Security firm Checkmarx found that one in three software packages from PyPI contains a flaw that can lead to malicious code being automatically installed.
Many software packages from the Python Package Index (PyPi) are vulnerable to a feature that could allow an attacker to automatically execute malicious code before installation – while developers are merely downloading a package.
That’s according to researchers at cybersecurity firm Checkmarx, who said that automatic code execution is triggered upon downloading close to a third of the packages on the software repository.
“This feature is alarming due to the fact that a great deal of the malicious packages we are finding in the wild use this feature of code execution upon installation to achieve higher infection rates,” Checkmarx said in a post published Friday (26 August).
Checkmarx, which recently also found a flaw in Amazon’s Ring camera system, is now warning Python developers that package downloading could lead to an increased risk of a supply chain attack.
What is the problem?
When a Python package is installed by a developer, PIP – Python’s package manager – tries to collect and process the metadata of the package, such as its version and the dependencies it needs to work properly.
This process occurs automatically in the background by PIP running the main setup.py script that comes as part of the package structure. The purpose of this is to provide a data structure for the package manager to understand how to handle the package.
However, according to Checkmarx, the setup.py file can contain any code the developer of the package would like, meaning that an attacker who understands this process can plant malicious code that will then execute automatically during the download.
“In fact, much of the malicious packages we are detecting contain malicious code in the ‘setup.py’ file,” Checkmarx added.
What is troubling about this flaw is the fact that it can affect developers even if they choose not to install the file, but just download it to view its code or perform a security check.
Checkmarx researchers found that simply downloading the package will run the ‘setup.py’ file and any potentially malicious code within it, which they described as “not a bug but rather a feature in the PIP design”.
This is not the first time people have raised concerns about this. Checkmarx pointed out that the issue was previously highlighted in 2014 but was never addressed.
How to work around this
Checkmarx said that there are workarounds that can help developers prevent automatic execution of code. One action is checking the package file contents before download for a .whl file.

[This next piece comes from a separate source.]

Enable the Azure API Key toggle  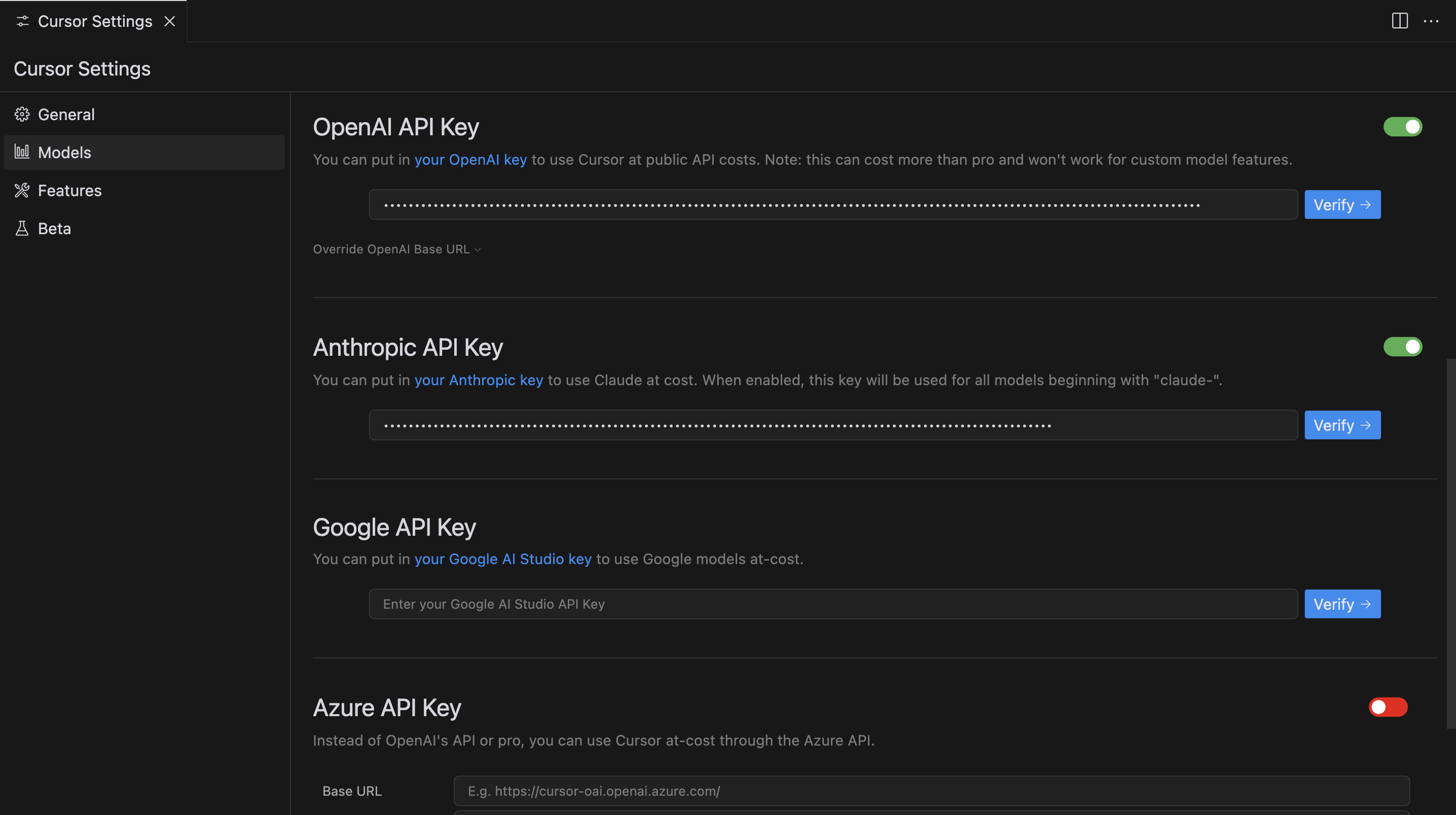1387,707
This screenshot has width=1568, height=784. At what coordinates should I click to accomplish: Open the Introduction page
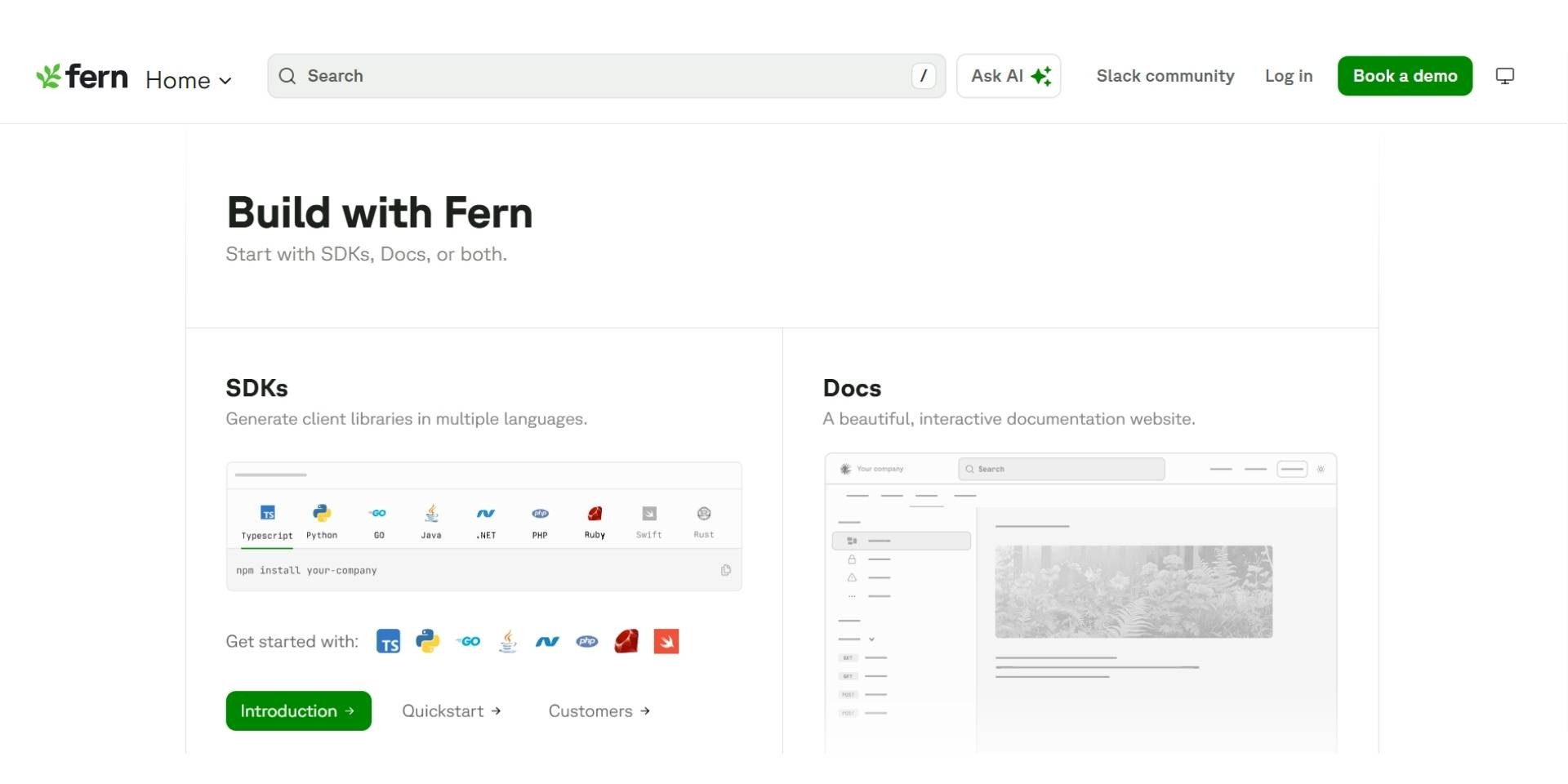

PyPi has introduced a new wheel (.whl) file type that removes the need to run the setup.py. However, it still allows contributors to choose their preferred format for compatibility – with some choosing the more vulnerable tar.gz format, which includes the setup.py file.
“If there is a .whl file, the user can feel confident they will receive the .whl file, and no code will be executed on their machine. If there is only a tar.gz present, a user can use a safe method of download such as working directly with PyPi’s ‘simple’ API,” Checkmarx said.
Tzachi Zorenshtain, head of supply chain security at Checkmarx, told SC Media that when developers install a software package from repositories like PyPi, most are conscious of the risk of installing malicious code associated with it – and the vulnerability can’t be fixed easily.
“If we magically changed all the formats and everything is resubmitted and filed to the new format, then it would be easy to remove this behaviour. We understand that this behaviour will probably be with us for a while, so at least [building] awareness is what was important to us.”